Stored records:
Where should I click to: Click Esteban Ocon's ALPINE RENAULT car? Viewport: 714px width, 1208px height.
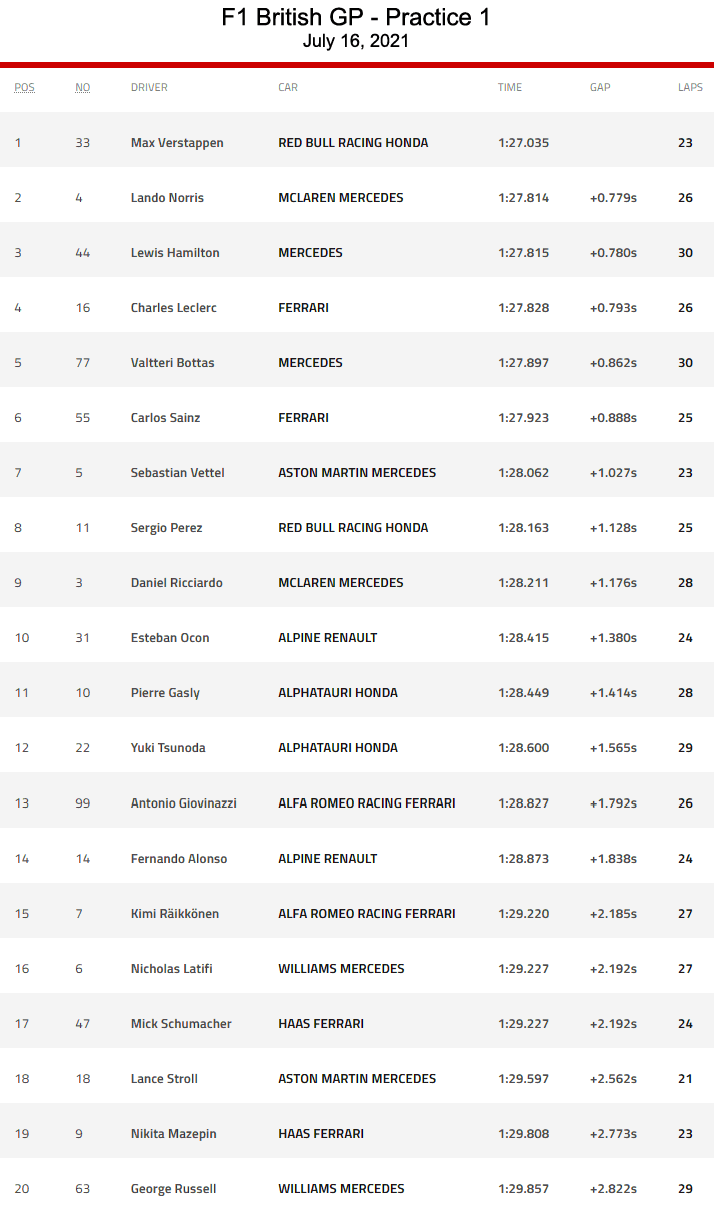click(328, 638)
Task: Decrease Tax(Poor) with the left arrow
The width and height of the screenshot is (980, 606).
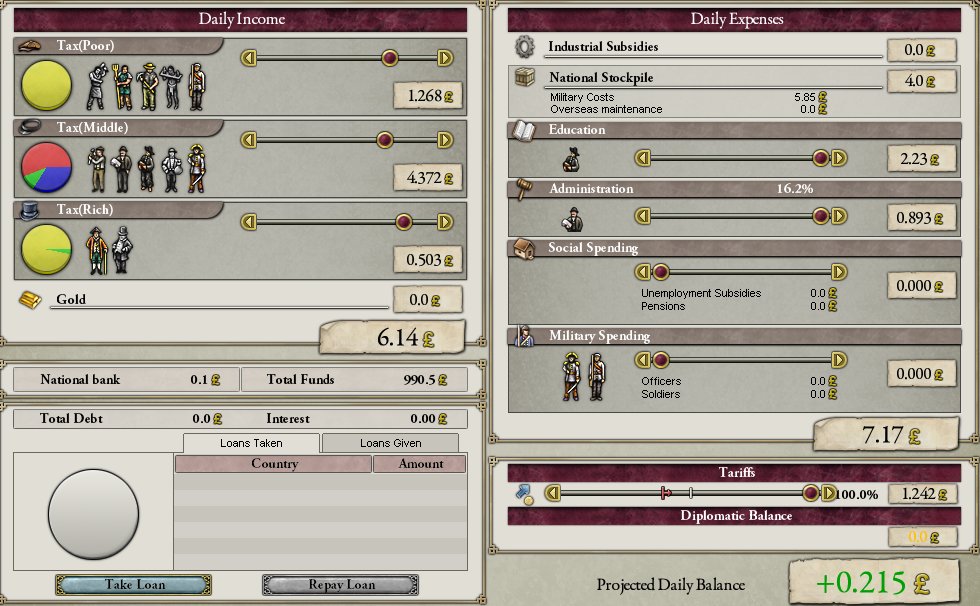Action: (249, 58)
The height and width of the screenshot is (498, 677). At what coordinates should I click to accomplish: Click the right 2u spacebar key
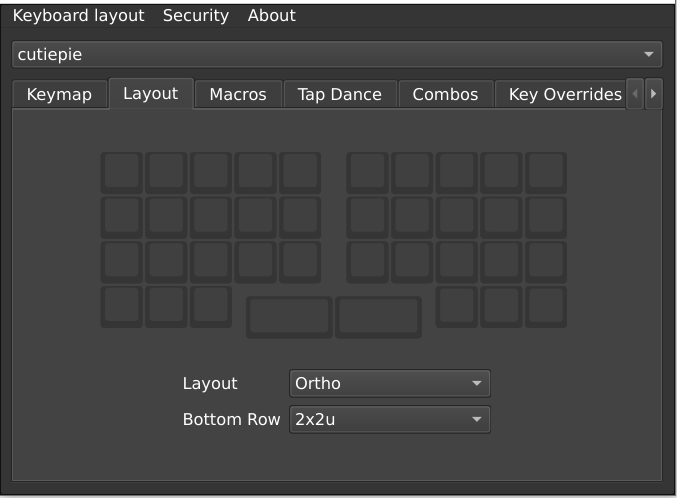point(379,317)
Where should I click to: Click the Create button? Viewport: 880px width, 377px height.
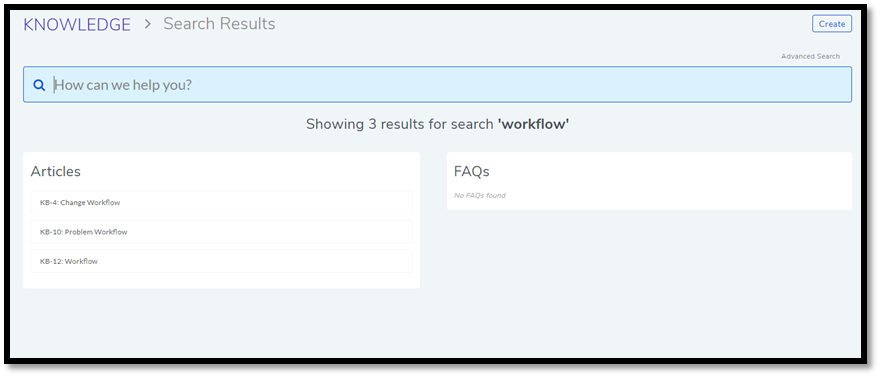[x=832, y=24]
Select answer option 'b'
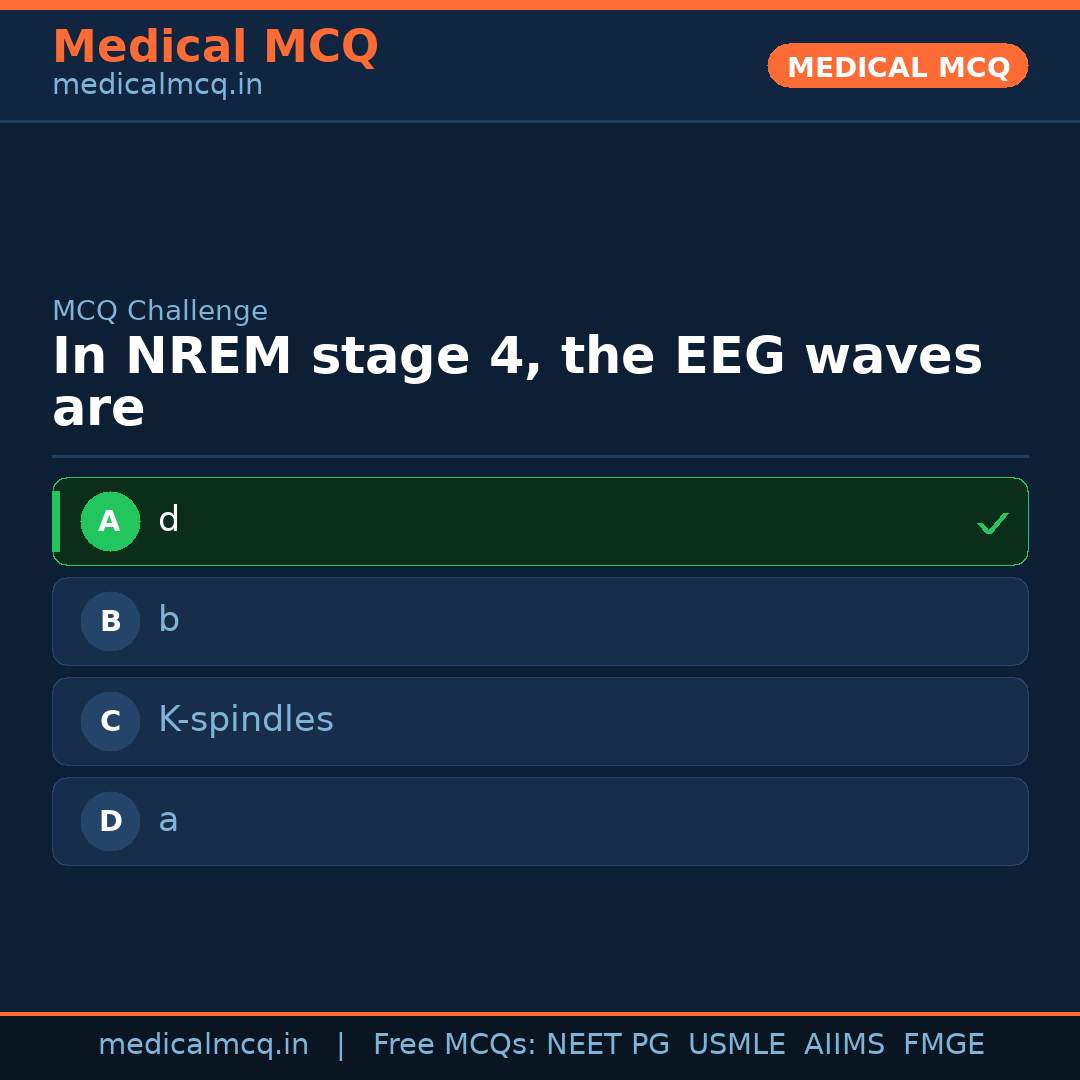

| YOUR TASK |
Output, exactly, all the records above; include no pictures.

| COMPLETED EXERCISE |
Where should I click to: Click Esteban Ocon's ALPINE RENAULT car? Viewport: 714px width, 1208px height.
click(328, 638)
Task: Decrease Tax(Poor) with the left arrow
The width and height of the screenshot is (980, 606).
Action: (249, 58)
The height and width of the screenshot is (498, 677). At what coordinates should I click to accomplish: Click the right 2u spacebar key
point(379,317)
Where should I click to: Click the Create button? Viewport: 880px width, 377px height.
[x=832, y=24]
Select answer option 'b'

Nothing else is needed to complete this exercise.